** Required action **
Nothing should appear in the answer except the lines below from the line containing "Task: Click the comment text 燕女士，那个货在哪里" through the line containing "Task: Collapse image with 收起 button", copied exactly, with pictures left out.

Stored data entries
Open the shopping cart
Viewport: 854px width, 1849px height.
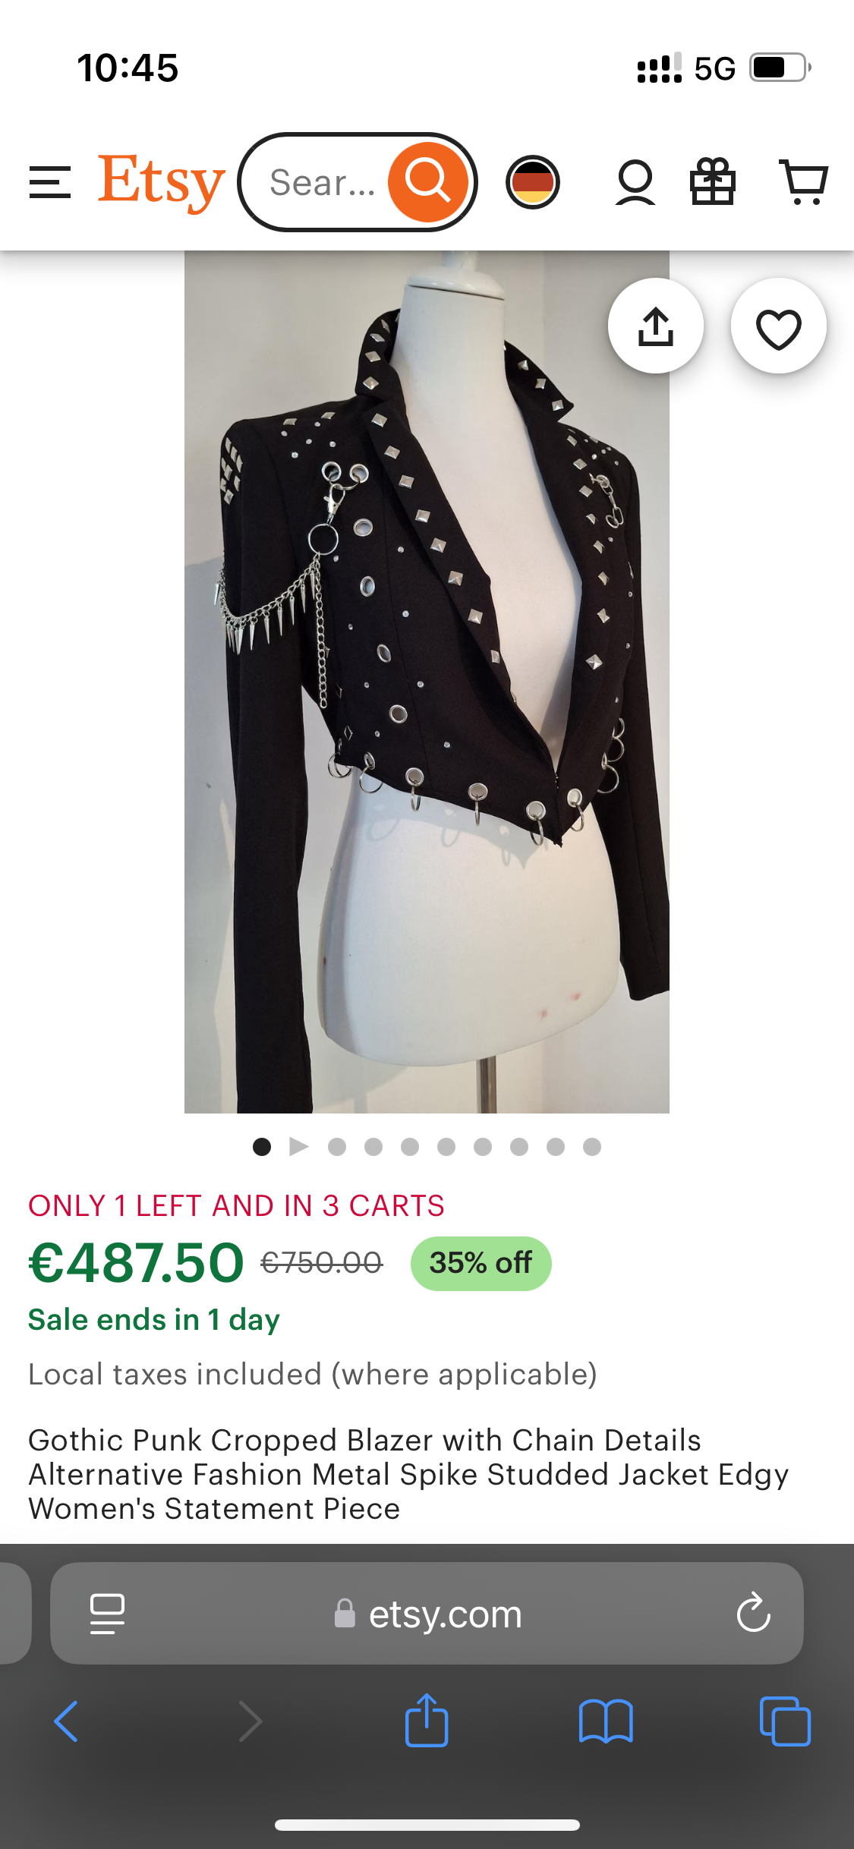tap(804, 182)
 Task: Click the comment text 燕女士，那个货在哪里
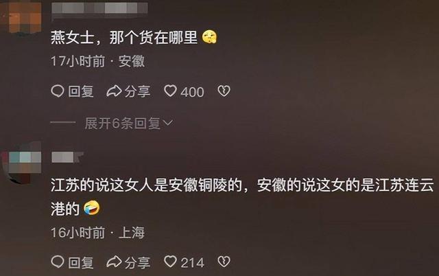(x=124, y=38)
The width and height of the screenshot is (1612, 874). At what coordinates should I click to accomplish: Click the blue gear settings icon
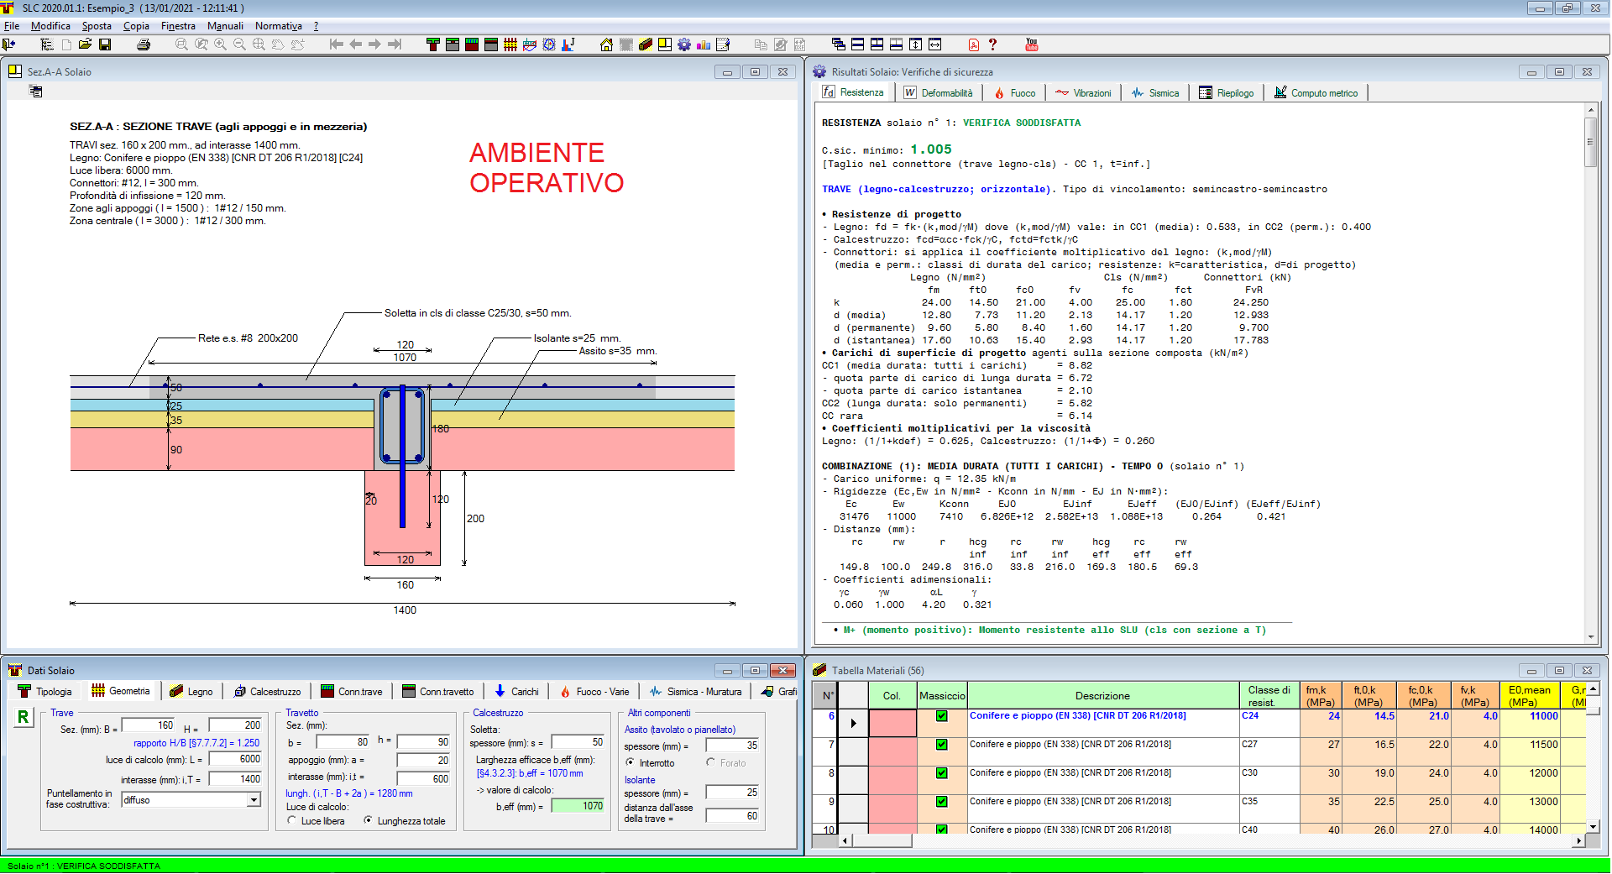[x=684, y=44]
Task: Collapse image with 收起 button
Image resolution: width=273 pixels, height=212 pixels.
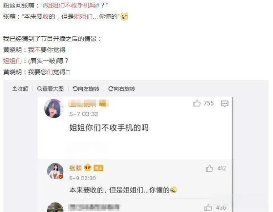Action: tap(20, 89)
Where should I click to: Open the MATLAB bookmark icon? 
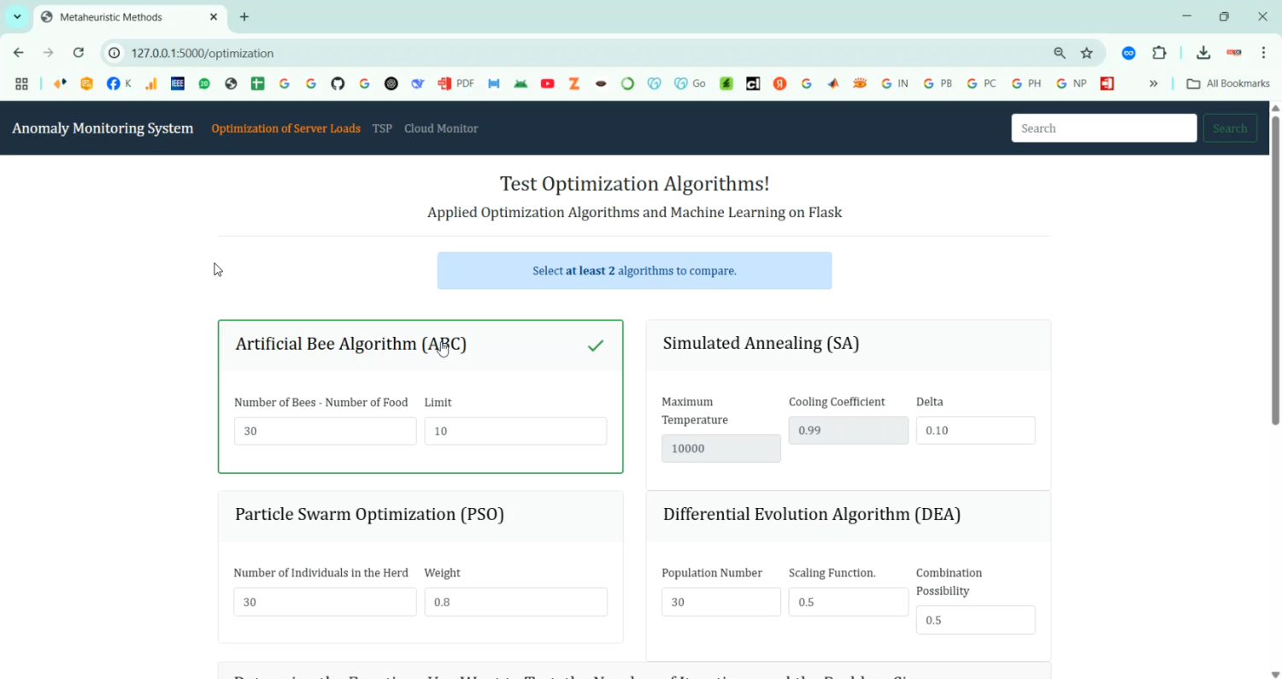pyautogui.click(x=833, y=84)
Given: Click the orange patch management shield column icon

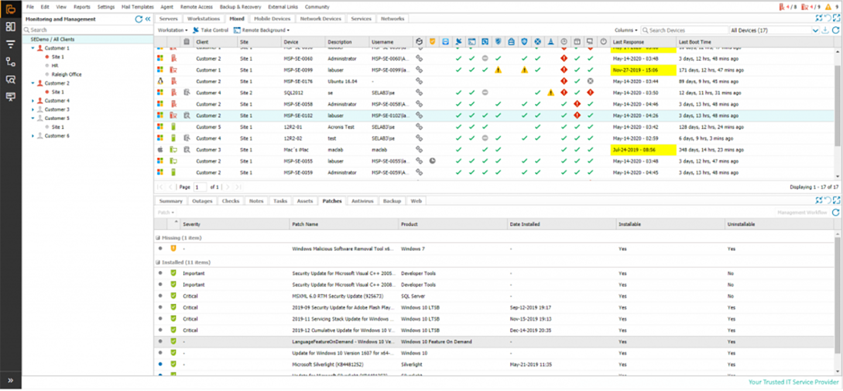Looking at the screenshot, I should point(432,41).
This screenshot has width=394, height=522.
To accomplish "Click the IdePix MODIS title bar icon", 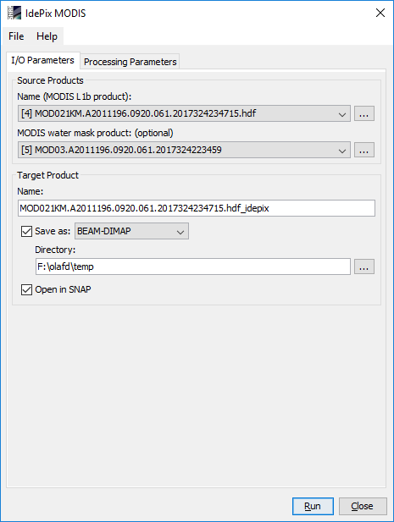I will pyautogui.click(x=14, y=13).
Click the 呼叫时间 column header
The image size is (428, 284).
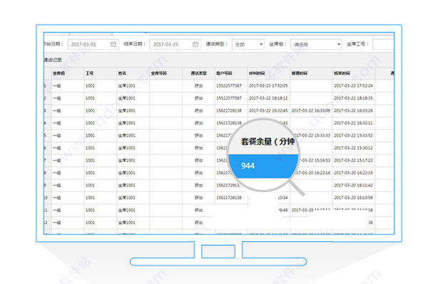[257, 73]
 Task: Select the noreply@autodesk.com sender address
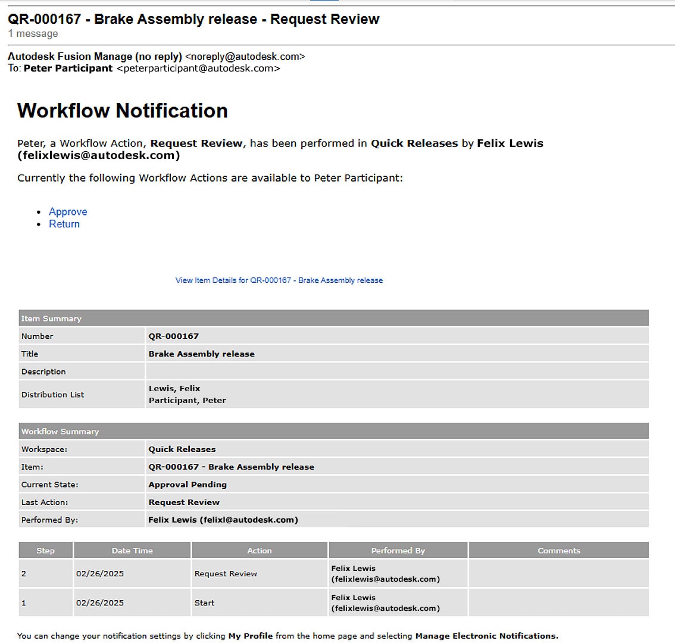(x=245, y=57)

** Result of the exercise **
 Task: Click the comment text 燕女士，那个货在哪里
(x=124, y=38)
The width and height of the screenshot is (1612, 874). At what coordinates should I click to accomplish: Click the blue gear settings icon
[x=684, y=44]
Task: Collapse image with 收起 button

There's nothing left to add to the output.